Yellow-bellied sliders are a popular choice of turtle for amphibian enthusiasts. However, some pet owners begin to worry when they notice their yellow-bellied slider has pink or red skin.
Pink to red skin in young yellow-bellied sliders is normal and should fade as the turtle ages. However, if you notice it in a fully grown turtle you may need to pay more attention. It could either be caused by a lack of movement or it could be a sign of septicemia.
Are you here because your yellow-bellied slider has pink or red skin? We’re going to break down what you need to know and what you need to do to make sure your yellow-bellied slider is happy and healthy.
Why Does My Yellow-Bellied Slider Have Pink or Red Skin?

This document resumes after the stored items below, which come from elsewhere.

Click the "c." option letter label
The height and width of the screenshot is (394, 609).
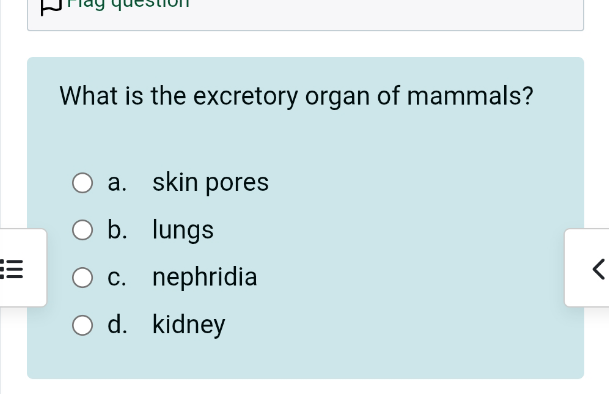[117, 277]
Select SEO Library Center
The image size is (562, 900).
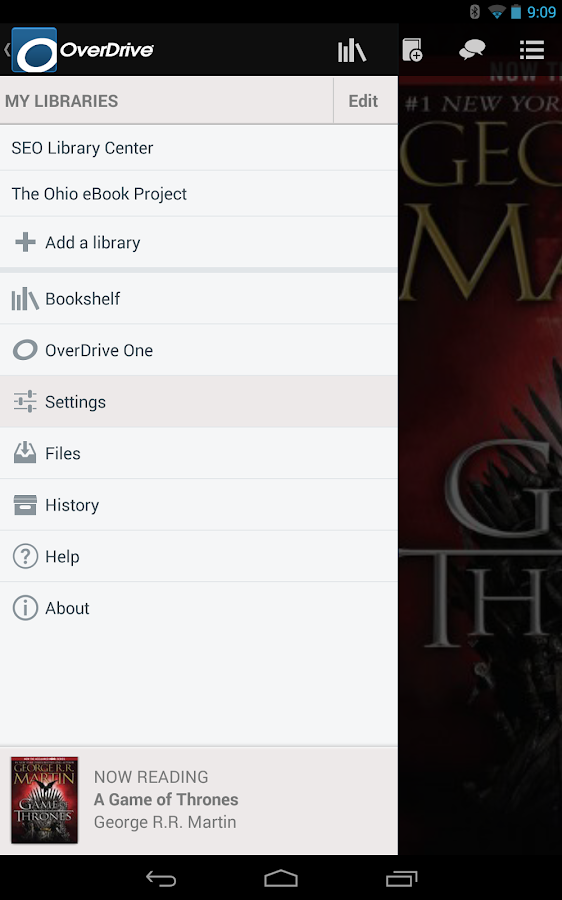point(199,148)
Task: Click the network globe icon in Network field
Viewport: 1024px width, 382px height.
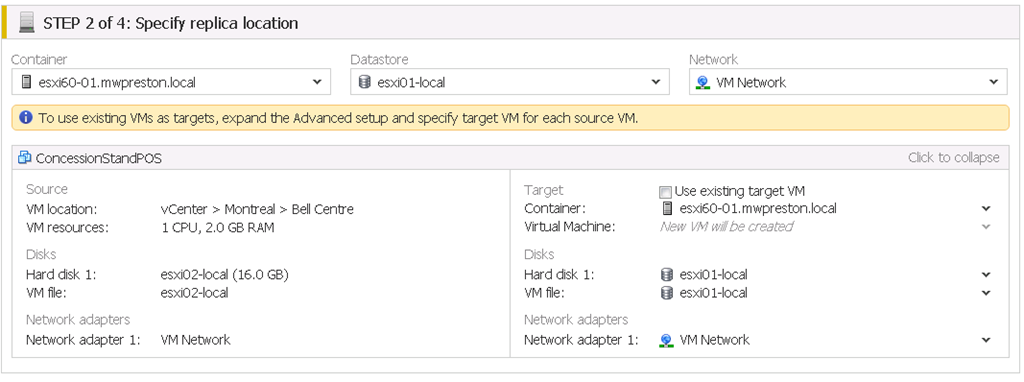Action: click(703, 82)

Nothing strikes worry into a pet owner’s heart like noticing the color of their beloved animal is off. If you have a yellow-bellied slider and notice that the turtle’s skin appears pink or red, there are three possible reasons:
- The turtle is still young
- The turtle has been inactive
Why is it Pink or Red?
The part of your yellow-bellied slider that you notice is pink or red is called the plastron, which is the pas that’s lining the turtle’s chest. While this is normally yellow, you may notice that it’s pink or red. For young turtles, this is very common because their bodies are still developing.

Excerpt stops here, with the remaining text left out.